Зато практически идеальной нацией общеимперского масштаба являлась «общественность»: ее членами признавались лишь «сознательные» личности, следящие за публикациями по актуальным вопросам жизни и очень часто сами пишущие о них. Пока трудно оценить численность этих людей: большинство из них имели среднее образование, но не все выпускники гимназий принадлежали к кругу общественности (например, часть чиновничества, включая армейских офицеров). В то же время, членами общественности, особенно ее наиболее радикальной части («Подпольной России»), были люди с начальным образованием или самоучки. Вероятно, реально можно говорить о двух-трех сотнях тысяч людей, которые воспринимали действительность и свое место в ней через призму публичной сферы общественности (газеты и журналы, пьесы и экспертные исследования, а главное, художественную литературу). К началу 1910-х гг. их число увеличилось, но и по самым щедрым оценкам оно не могло превышать полумиллиона.
При этом кризис 1905 г. способствовал внутренней поляризации общественности: она сохранила общее культурное и социальное пространство, но политически дифференцировалась. Одна часть общественности приняла участие в думской политике, поддерживая разные фракции (хотя далеко не все имели возможность голосовать в силу цензовых ограничений). Другая, вероятно, более многочисленная, связанная с радикальными течениями («Подпольной Россией»), воспринимала период после 1905 г. как «эпоху безвременья». Разумеется, общественная жизнь не утратила динамизма, и время не остановилось, но разочарование в политическом терроре и способности в одночасье изменить общество в результате революции привели к краху традиционного революционного сценария, а значит, и четкого понимания «исторического прогресса». Наконец, все более широкие слои общественности переориентировались на идеал практической профессиональной деятельности в общих интересах (будь то народное образование или реформа городского хозяйства). Таким образом, и общественность больше не отстаивала единый сценарий, который однозначно проводил бы четкие границы нации.

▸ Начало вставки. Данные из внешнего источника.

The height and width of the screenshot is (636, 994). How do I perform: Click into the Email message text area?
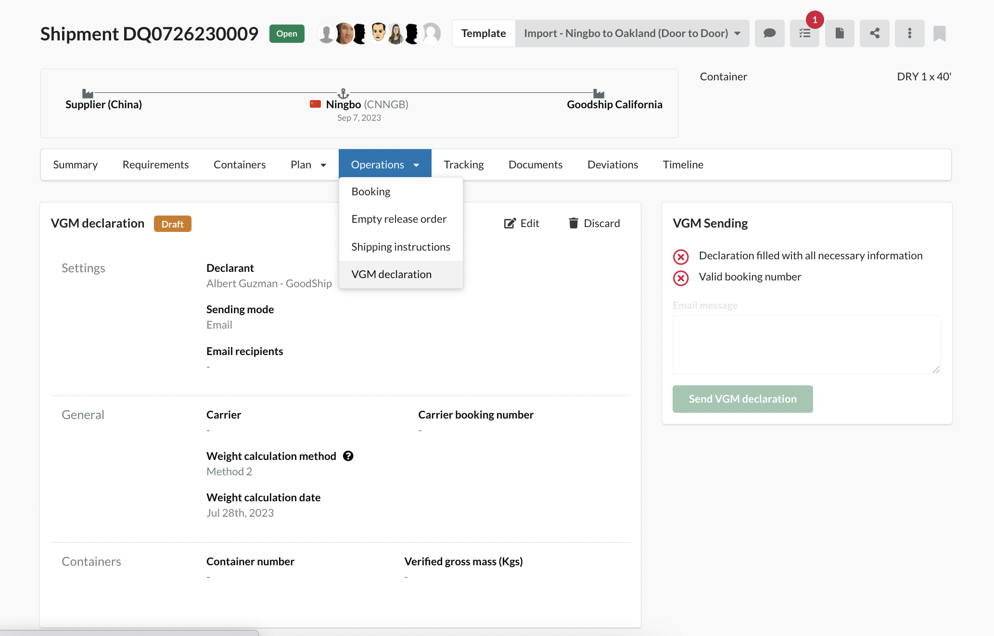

В результате, после 1905 г. в России сложилась парадоксальная ситуация: «нация» являлась господствующей формой социального воображения среди образованных людей, но ни одна конкретная версия нации не была доминирующей. Более того, учитывая относительную немногочисленность образованного слоя, можно сказать, что большинство населения Российской империи в начале ХХ в. существовало вне определенных национальных рамок или испытывало воздействие одновременно нескольких разнопорядковых представлений о нации. Вера в нацию, «знание» своей нации имели в эту эпоху примерно то же значение, что и религия в средние века. В условиях массового общества, когда ослабевали прежние механизмы общинного контроля, а достаточно компактное государство имело очень скромные возможности (на каждого российского полицейского приходилось более 1100 жителей), самоидентификация с нацией оказывалась главным способом социального регулирования. Сам по себе национализм не гарантирует от совершения правонарушений, но он помогает четко сформулировать и повсеместно распространить четкие нормы социального взаимодействия, игнорирование которых и является составом преступления. Поэтому отсутствие или размытость общих представлений о принадлежности к нации лишало российское массовое общество начала ХХ в. «духовных скреп», которые могли бы отчасти компенсировать неразвитость всеобъемлющих политических институтов. После тысячи лет упорядочивания территорий и населения Северной Евразии — политического, конфессионального, языкового, юридического, культурного — регион вновь оказался во власти «первозданной» стихии самоорганизации. Национальные структуры были слишком слабы, чтобы провести четкие границы для его распада, а старый имперский проект воспринимался безнадежно устаревшим даже правителями, выступавшими от его имени.
Совершившаяся к 1905 г. социальная революция — взрывообразное распространение массового общества — на некоторое время открыла окно почти неограниченных возможностей для конструирования нового порядка. Самой активной социальной силой стали массы недавних мигрантов из деревень в города, почти одинаково далекие как от местных общинных традиций, так и от культурных и идеологических построений малочисленных новых национальных элит. Практически любой сценарий — национальный или имперский, — который захватил бы воображение масс, мог радикально изменить общество региона. Главными факторами, ограничивающими эти потенциально безграничные возможности, была пестрота «масс» и нестабильность общества в процессе интенсивной самоорганизации. Очень немногие идеи можно сформулировать так, чтобы они были одинаково поняты людьми с очень разным культурным и социальным опытом, и очень недолго можно удерживать «неустойчивое равновесие» без того, чтобы не возобладала какая-то одна-единственная тенденция. Поэтому масштабы открывшегося «окна возможностей» исчислялись годами, не десятилетиями.